The administration's new memo, signed 19 March, sets up a high-level oversight process for scheduling new lease sales, extending drilling permits, offering royalty relief and issuing federal land management plans. Those types of actions must be sent to the US Interior Department for review, the memo says, before lower-level officials announce a decision.

But industry officials say that review process appears to be slowing down federal approvals that had once been routine. Occidental Petroleum chief executive Vicki Hollub said her company was awaiting decisions from the US Bureau of Land Management (BLM) on 26 requests to extend its existing leases, out of about 300 submitted across the industry.

"These are lease extension requests that would have been pretty typical and routine in the past, that have not yet been approved," Hollub said at the hearing.

Biden administration officials say they continue to process permits for existing leases, and they argue there is nothing unusual about having a review process.

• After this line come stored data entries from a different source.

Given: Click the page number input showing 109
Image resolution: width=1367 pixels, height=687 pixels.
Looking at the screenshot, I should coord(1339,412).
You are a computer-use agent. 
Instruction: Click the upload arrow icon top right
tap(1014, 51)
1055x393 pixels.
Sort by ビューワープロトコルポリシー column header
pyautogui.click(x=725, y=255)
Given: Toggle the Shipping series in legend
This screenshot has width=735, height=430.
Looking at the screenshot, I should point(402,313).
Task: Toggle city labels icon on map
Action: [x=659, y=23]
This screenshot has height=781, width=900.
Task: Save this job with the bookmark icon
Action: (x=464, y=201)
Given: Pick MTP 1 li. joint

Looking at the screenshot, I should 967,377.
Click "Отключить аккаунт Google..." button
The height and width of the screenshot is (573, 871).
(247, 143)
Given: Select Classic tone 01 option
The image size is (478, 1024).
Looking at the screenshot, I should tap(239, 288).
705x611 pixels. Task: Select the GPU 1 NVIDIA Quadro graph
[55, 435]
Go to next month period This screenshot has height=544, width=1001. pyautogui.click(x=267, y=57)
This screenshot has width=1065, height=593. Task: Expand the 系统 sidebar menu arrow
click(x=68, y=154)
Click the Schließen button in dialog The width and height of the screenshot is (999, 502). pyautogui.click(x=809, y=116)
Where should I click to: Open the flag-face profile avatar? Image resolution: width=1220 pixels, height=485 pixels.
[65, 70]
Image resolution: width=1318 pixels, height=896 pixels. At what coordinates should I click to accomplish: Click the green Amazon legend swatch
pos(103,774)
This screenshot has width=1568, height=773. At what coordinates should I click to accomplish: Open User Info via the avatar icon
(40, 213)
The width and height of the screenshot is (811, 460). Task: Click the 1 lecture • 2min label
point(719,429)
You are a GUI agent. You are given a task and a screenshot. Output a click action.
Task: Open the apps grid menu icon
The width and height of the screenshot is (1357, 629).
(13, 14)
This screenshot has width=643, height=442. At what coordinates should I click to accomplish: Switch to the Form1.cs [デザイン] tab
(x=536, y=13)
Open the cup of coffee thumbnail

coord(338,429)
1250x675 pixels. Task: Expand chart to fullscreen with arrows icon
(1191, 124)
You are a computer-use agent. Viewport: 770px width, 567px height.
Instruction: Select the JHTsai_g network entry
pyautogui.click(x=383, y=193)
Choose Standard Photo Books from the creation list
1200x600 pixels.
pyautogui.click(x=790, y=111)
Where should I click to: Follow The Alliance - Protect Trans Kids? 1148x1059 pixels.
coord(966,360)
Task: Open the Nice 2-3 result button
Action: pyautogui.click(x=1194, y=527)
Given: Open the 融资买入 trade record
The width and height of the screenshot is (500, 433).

"This is the way the BLM has operated before under previous administrations and under this administration," BLM deputy director for policy and programs Nada Wolff Culver told lawmakers today. "If the assistant secretary or headquarters has any further inquiries, they can make them. There is not a formal sign-off."

Culver said she did not have any updates on when the Interior Department will finish a broad review of the federal oil and gas program, the completion of which will dictate whether oil and gas lease sales can resume. But she said the industry already has enough existing leases and drilling permits to sustain their operations.

BLM approved 513 onshore drilling permits between 1 February and 31 March, according to data the agency released last week. The pace of drilling permit approvals accelerated in March, but is still roughly a third of the number of drilling permits approved during the same period in 2020. BLM officials have cited a backlog of nearly 8,000 approved drilling permits to argue there is unlikely to be interruptions to industry.